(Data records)

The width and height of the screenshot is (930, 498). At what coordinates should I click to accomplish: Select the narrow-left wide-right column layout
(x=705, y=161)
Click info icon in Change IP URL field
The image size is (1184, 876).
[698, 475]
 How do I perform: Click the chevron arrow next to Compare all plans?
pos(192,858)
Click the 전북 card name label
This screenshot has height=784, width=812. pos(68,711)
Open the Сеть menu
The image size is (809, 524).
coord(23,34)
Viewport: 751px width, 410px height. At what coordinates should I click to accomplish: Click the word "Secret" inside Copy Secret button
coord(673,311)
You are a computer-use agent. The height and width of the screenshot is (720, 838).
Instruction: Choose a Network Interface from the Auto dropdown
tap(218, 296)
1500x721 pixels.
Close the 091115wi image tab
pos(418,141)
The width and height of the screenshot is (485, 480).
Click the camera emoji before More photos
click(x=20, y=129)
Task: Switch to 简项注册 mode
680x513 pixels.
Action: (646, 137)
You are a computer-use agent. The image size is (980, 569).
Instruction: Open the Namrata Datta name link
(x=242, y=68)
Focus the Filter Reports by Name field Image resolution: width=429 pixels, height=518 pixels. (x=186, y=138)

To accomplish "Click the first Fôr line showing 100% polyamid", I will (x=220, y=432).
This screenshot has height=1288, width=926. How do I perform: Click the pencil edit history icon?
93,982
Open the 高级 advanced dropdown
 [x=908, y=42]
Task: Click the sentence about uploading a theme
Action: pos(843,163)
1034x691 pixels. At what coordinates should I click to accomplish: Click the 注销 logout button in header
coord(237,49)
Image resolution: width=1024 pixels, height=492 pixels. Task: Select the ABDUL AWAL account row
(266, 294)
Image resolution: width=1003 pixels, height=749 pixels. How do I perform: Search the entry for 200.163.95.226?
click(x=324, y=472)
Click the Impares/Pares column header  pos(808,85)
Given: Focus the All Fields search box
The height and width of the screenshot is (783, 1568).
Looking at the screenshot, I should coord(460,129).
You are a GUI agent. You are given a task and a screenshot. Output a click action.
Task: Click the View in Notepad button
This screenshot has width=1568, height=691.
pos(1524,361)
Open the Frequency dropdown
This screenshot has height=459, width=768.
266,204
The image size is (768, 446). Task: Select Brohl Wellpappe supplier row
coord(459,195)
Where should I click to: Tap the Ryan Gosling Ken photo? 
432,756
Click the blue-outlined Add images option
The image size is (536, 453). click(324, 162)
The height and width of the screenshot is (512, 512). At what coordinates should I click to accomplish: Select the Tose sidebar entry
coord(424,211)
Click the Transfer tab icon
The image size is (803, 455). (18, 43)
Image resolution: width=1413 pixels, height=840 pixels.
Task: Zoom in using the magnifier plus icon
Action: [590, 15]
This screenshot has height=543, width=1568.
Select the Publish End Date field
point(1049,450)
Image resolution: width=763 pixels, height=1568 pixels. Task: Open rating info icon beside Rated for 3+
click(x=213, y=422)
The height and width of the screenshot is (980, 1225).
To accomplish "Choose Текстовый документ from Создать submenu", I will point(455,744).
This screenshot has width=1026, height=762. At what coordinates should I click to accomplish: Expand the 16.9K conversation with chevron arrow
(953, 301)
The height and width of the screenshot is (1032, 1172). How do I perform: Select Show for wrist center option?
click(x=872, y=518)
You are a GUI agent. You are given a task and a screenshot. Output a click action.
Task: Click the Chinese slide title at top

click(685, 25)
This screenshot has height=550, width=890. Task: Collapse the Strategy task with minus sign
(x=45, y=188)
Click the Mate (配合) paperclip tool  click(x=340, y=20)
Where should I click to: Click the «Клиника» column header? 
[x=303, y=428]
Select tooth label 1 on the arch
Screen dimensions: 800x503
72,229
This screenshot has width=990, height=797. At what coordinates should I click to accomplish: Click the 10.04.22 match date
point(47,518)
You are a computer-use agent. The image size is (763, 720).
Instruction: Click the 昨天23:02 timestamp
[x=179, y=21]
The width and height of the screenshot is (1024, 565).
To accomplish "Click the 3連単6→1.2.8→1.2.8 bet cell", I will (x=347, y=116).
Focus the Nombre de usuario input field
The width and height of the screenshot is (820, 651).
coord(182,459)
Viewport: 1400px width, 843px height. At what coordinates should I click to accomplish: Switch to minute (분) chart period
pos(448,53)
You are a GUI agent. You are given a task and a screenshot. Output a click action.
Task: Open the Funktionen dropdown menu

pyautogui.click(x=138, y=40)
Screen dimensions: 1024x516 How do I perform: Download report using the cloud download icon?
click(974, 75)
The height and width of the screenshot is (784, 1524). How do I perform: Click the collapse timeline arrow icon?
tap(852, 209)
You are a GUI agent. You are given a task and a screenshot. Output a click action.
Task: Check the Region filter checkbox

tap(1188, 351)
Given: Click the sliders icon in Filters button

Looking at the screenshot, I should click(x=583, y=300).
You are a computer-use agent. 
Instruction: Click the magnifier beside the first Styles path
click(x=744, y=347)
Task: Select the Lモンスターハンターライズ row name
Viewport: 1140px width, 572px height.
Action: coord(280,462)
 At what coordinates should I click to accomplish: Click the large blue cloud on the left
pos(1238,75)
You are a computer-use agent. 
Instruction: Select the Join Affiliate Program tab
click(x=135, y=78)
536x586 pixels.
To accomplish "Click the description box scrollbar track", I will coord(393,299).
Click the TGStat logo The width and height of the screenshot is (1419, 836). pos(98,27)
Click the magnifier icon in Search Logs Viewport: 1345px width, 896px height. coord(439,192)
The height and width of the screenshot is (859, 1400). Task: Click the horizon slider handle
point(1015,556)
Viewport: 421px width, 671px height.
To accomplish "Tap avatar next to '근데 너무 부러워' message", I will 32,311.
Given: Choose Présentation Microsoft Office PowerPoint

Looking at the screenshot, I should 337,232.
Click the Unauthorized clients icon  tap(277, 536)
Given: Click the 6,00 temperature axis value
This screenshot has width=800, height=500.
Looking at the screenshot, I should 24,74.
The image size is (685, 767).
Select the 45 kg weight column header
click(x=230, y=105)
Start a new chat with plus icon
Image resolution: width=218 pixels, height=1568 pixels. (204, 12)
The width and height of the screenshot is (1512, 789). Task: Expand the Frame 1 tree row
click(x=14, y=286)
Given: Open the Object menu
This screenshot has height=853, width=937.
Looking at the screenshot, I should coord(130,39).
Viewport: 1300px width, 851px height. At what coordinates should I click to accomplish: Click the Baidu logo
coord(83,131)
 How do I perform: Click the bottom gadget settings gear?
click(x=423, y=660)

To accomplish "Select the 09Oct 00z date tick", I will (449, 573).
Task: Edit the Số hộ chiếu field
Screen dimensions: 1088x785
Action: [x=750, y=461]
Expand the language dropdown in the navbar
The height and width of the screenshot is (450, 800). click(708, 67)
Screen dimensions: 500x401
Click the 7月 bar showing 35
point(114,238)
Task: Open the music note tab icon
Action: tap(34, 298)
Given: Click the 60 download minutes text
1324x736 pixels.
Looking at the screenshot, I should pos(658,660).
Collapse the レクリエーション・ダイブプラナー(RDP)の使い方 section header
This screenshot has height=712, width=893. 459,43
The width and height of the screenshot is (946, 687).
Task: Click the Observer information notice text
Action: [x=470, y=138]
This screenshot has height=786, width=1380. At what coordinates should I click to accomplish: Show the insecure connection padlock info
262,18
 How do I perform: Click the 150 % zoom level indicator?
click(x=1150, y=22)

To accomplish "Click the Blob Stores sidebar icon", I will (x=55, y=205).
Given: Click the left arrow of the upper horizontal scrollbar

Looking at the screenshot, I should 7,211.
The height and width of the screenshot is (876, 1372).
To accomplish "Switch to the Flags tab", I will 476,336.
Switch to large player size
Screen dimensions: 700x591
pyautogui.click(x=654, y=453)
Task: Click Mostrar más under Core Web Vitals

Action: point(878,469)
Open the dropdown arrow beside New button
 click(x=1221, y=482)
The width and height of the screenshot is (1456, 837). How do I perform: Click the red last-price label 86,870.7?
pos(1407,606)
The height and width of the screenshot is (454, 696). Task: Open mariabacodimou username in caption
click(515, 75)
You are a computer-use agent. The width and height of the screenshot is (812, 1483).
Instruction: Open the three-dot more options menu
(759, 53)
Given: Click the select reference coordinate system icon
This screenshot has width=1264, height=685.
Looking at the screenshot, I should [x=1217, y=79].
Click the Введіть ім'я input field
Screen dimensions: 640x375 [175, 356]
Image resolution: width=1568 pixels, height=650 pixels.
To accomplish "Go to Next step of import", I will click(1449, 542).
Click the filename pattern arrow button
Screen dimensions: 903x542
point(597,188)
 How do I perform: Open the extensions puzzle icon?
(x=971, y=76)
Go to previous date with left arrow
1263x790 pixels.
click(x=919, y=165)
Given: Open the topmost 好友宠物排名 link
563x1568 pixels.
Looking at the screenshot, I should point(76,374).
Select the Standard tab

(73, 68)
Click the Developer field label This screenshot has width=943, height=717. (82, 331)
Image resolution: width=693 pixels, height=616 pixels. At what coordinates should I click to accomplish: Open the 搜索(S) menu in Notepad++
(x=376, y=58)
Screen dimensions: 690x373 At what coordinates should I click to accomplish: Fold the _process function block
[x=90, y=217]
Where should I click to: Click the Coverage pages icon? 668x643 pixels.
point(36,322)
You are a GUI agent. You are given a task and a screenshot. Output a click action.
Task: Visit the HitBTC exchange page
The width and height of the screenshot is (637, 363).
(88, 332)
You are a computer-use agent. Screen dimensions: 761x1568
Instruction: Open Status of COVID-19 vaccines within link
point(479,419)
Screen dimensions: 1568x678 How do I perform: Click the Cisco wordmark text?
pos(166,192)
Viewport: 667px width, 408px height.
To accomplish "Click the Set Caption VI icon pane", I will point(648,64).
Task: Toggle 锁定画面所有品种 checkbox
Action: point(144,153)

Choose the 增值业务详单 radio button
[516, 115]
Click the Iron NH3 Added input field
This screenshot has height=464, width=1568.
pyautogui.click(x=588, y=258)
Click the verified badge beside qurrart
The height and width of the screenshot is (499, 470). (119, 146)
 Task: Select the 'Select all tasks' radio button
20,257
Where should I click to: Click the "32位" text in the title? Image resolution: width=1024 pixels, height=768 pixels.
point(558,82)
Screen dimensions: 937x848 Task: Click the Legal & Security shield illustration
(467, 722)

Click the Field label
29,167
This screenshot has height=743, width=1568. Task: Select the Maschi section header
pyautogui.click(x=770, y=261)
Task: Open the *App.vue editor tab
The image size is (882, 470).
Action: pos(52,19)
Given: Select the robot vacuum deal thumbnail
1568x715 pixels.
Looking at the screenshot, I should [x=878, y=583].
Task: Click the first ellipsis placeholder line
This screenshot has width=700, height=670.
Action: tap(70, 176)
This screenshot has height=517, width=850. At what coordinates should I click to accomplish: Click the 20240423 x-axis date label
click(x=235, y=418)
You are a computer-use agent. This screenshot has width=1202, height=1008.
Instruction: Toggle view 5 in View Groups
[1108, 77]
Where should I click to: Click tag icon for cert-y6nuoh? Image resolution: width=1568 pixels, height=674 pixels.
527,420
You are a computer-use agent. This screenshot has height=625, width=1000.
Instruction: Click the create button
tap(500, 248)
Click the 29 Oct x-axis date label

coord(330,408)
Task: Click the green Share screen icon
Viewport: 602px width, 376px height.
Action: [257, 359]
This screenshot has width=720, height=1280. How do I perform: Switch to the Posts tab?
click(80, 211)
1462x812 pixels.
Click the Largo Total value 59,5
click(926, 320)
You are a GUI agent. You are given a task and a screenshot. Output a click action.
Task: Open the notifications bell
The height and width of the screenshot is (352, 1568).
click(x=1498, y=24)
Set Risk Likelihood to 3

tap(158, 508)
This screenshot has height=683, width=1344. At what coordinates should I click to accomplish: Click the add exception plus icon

> TASK TO CARRY OUT
Search the records for the word "computer". Copy every line that has it.

> SOLVED PROBLEM
You are a computer-use agent. The height and width of the screenshot is (720, 838).
You are a computer-use agent. The image size is (980, 569).
You are a computer-use agent. The image size is (763, 720).
You are a computer-use agent. 
You are a computer-use agent. 
You are a computer-use agent. The width and height of the screenshot is (812, 1483).
You are a computer-use agent. Screen dimensions: 761x1568
You are a computer-use agent. This screenshot has width=1202, height=1008.
You are a computer-use agent. This screenshot has height=625, width=1000.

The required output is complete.